*PROVIDED PASSAGE*:
+--

New Year's Day has come and gone, but there's still one more resolution you should make: get a HARP refinance for your underwater or low-equity mortgage, if you haven't done so already.
But you need to act by the end of the year, when the program expires. If you don't, and you're one of the 800,000 eligible homeowners who still haven't refinanced, you'll be throwing away tens of thousands of dollars in mortgage savings made possible by the federal government.
The Home Affordable Refinance Program (HARP) offers an incredibly good deal for mortgage borrowers whose homes lost value during the downturn. It allows you to refinance your old, high-interest rate mortgage at today's low rates, even if your current home value or income would normally prevent you from refinancing.
Refinancing through HARP can provide an average savings of $2,300 per year in mortgage interest, according to the Federal Housing Finance Agency (FHFA), which oversees the program. Freddie Mac reports annual savings may vary from $1,200 up to $6,000, depending the size of one's mortgage and the rate they are currently paying. Borrowers who opt for a shorter term to lop several years off their mortgage payments can save even more.
Some 3.2 million homeowners have already refinanced through HARP, but surprisingly, one-fifth of those who would benefit and could qualify still have not done so - and time is running out. So if you're in that remaining 800,000, or are wondering if you might be, here's a rundown of the key points about the program
#1 - It's not a scam!!!!!!!
Surveys have found that one of the main reasons that qualified borrowers don't take advantage of HARP is that they're suspicious that it might be some sort of scam. That could be because 1) they've heard about bogus mortgage rescue schemes that seek to defraud homeowners; 2) it seems too good to be true; and 3) the program is being aggressively promoted by lenders, many of them fairly small and obscure, using direct mailings that unfortunately may call to mind other, more dubious promotions.
Here's the real deal: HARP is a program created by the federal government. It's run by the Federal Housing Finance Agency (FHFA) through the government-sponsored enterprises Fannie Mae and Freddie Mac. HARP refinances can only be offered through legitimate mortgage lenders authorized to offer Fannie Mae or Freddie Mac loan products - scam artists and fly-by-night operations need not apply.

+--

*TASKS TO CARRY OUT*:
**A.** According to the HARP refinance article, what average yearly savings in mortgage interest does the Federal Housing Finance Agency report?
**B.** In one to three sentences, explain why the HARP refinance article says many qualified borrowers have not used the program.
**C.** Continue the HARP refinance article after its final sentence.

+--

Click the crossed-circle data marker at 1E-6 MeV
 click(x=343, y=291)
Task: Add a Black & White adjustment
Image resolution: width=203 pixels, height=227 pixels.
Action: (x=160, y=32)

+--

*RESULTS FOR THE EXERCISE*:
**A.** An average of $2,300 per year.

**B.** Many qualified borrowers suspect HARP might be a scam. The article gives three reasons: they have heard of bogus mortgage rescue schemes, the deal seems too good to be true, and lenders, many of them small and obscure, promote it aggressively with direct mailings that resemble more dubious offers.

**C.**
#2 - It's not welfare!!!!!!
Some qualifying homeowners who might benefit from HARP may have refused to take advantage of it because they assume it's some sort of government handout. It's not.
The way it works is that Fannie Mae and Freddie Mac, who already back the mortgages that qualify for HARP refinancing, have modified their rules to allow lenders to refinance those loans at current rates even though the home's value might not support a conventional refinance.
Fannie Mae and Freddie Mac are already on the hook for those loans, so they're not taking on any additional risk by allowing them to be refinanced. And because mortgages are bundled into securities and sold to investors, the investors who hold your current high-interest mortgage are simply paid off early, and the new low-interest loan is sold to new investors willing to accept the lower rate. That's where the savings come from. Mortgage lenders are willing to do these transactions because they make their money off the origination fees, then sell the loan to investors.
#3 - It's easy
Although many applicants were thwarted by stringent program requirements when HARP was introduced in 2009, changes since then have made it much easier to apply and to qualify. In most cases, the need for a property assessment can be waived, since it doesn't matter how much your property may have fallen in value since you bought it - there's no limit on how far underwater you can be on your mortgage and still qualify.
There's also a streamlined process available to many borrowers that eliminates the need to document your income; a lender can just confirm your job status with your employer. And if you do have to submit tax returns or other income documentation, such as if you're self-employed, the debt-to-income ratio allowed is much more lenient than on a home purchase or conventional refinance - if you have good credit, your new payment can be in excess of 50 percent of your monthly income. So if your earnings took a hit during the recession and still haven't recovered, you can still qualify.
#4 - It's affordable
Many borrowers assume that, because HARP refinances are for mortgages with little or negative home equity, they'll pay a higher rate than conventional mortgage borrowers with similar credit. Not true. The way a HARP refinance is structured, there's no pricing adjustment based on home equity, so you can get the same rate you could on a conventional refinance. You can even buy down your rate by purchasing discount points, which also can be rolled into your loan.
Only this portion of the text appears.